Obama was set to pitch the bill at a senior center in Wheaton, Md., on Tuesday. The event will be broadcast live and seniors will be able to listen by phone and ask questions at dozens of gatherings around the country.

The timing coincides with the release later this week of the first batch of $250 checks to seniors who fall into Medicare's prescription drug coverage gap, known as the "doughnut hole." The checks will be the first tangible benefits most of them will be seeing from the law Obama signed in March. Some 4 million elderly and disabled people will get checks this year, and the first batch of 80,000 is supposed to go out Thursday.

Obama also will announce new measures to combat Medicare fraud, including aiming to halve waste, fraud and abuse in the program by the end of 2012.

The health care law, which consumed much of the first year of Obama's presidency, has taken a back seat to the disastrous Gulf oil spill in terms of Obama's public priorities. With crucial midterm elections looming, and some of the rancorous debate around the legislation having subsided, the administration wants to draw the public's attention to what's in the new law for them.

The biggest elements, like the new requirement for everyone to get health coverage and new marketplaces to shop for insurance, don't kick in until 2014, but a number of benefits begin this year or next, including tax credits for small businesses, the doughnut hole rebate and free preventive care for the elderly.

Seniors are a key group for the White House. They are reliable voters who have demonstrated more skepticism about the law than other groups have, in large part because of concerns about cuts to the Medicare health program that insures people 65 and older.
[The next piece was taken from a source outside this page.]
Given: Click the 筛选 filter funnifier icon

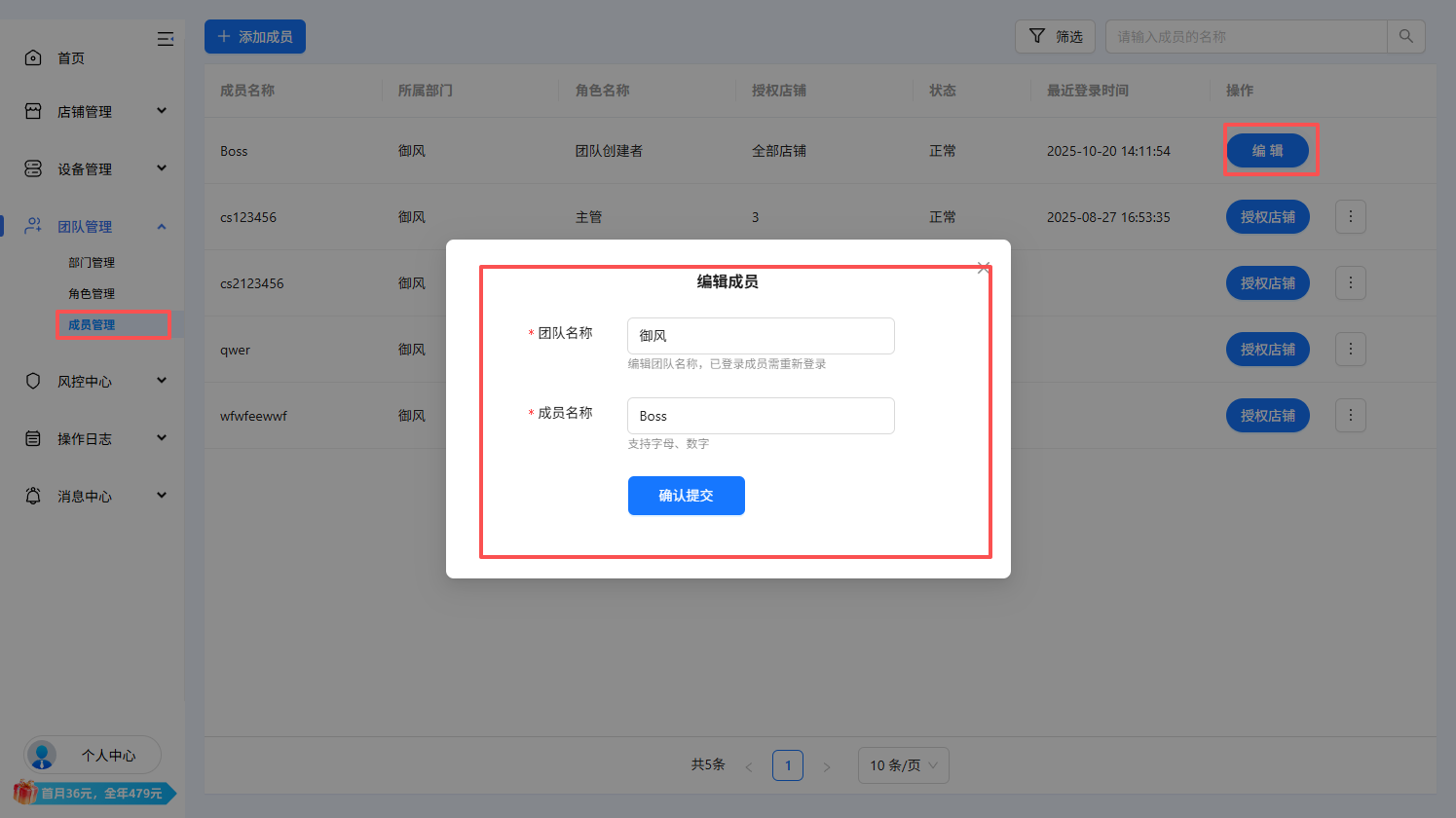Looking at the screenshot, I should (x=1035, y=36).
An Associated Press-GfK poll conducted after the law was signed found 49 percent of seniors were strongly opposed, compared with 37 percent of those 64 and younger.

"It's our responsibility to make sure that seniors have the information they need about their Medicare, including that the new law protects their guaranteed benefits and offers additional benefits and savings," said Stephanie Cutter, Obama's assistant for special projects.

"We know there's a lot of misinformation out there, and we're going to make sure seniors have the facts," Cutter said.

Republicans were quick to ridicule the approach, noting that the majority of seniors won't see the benefit because most don't fall into the "doughnut hole."

"Don't be surprised if the president forgets to mention that more than nine in 10 Medicare beneficiaries will never receive one of these checks," Republicans on the House Ways and Means Committee said in a news release.

The doughnut hole rebate checks are a down payment on the law's approach of gradually closing the prescription drug coverage gap over the next decade. Seniors who fall into the gap are responsible for $3,610 in drug costs in 2010 before their Medicare coverage kicks in again.

Meanwhile, the administration is getting a boost from outside allies who are getting ready to roll out a high-profile advocacy group called the Health Information Center. Leaders of the group, including Andrew Grossman, who founded the advocacy group Wal-Mart Watch, are aiming to raise $25 million a year to promote the health law.

"One of the things that is going to be critical in the course of this is making sure that the benefits of the new law become real for people," said communications specialist Anita Dunn, a consultant to the new group who formerly was Obama's White House communications director.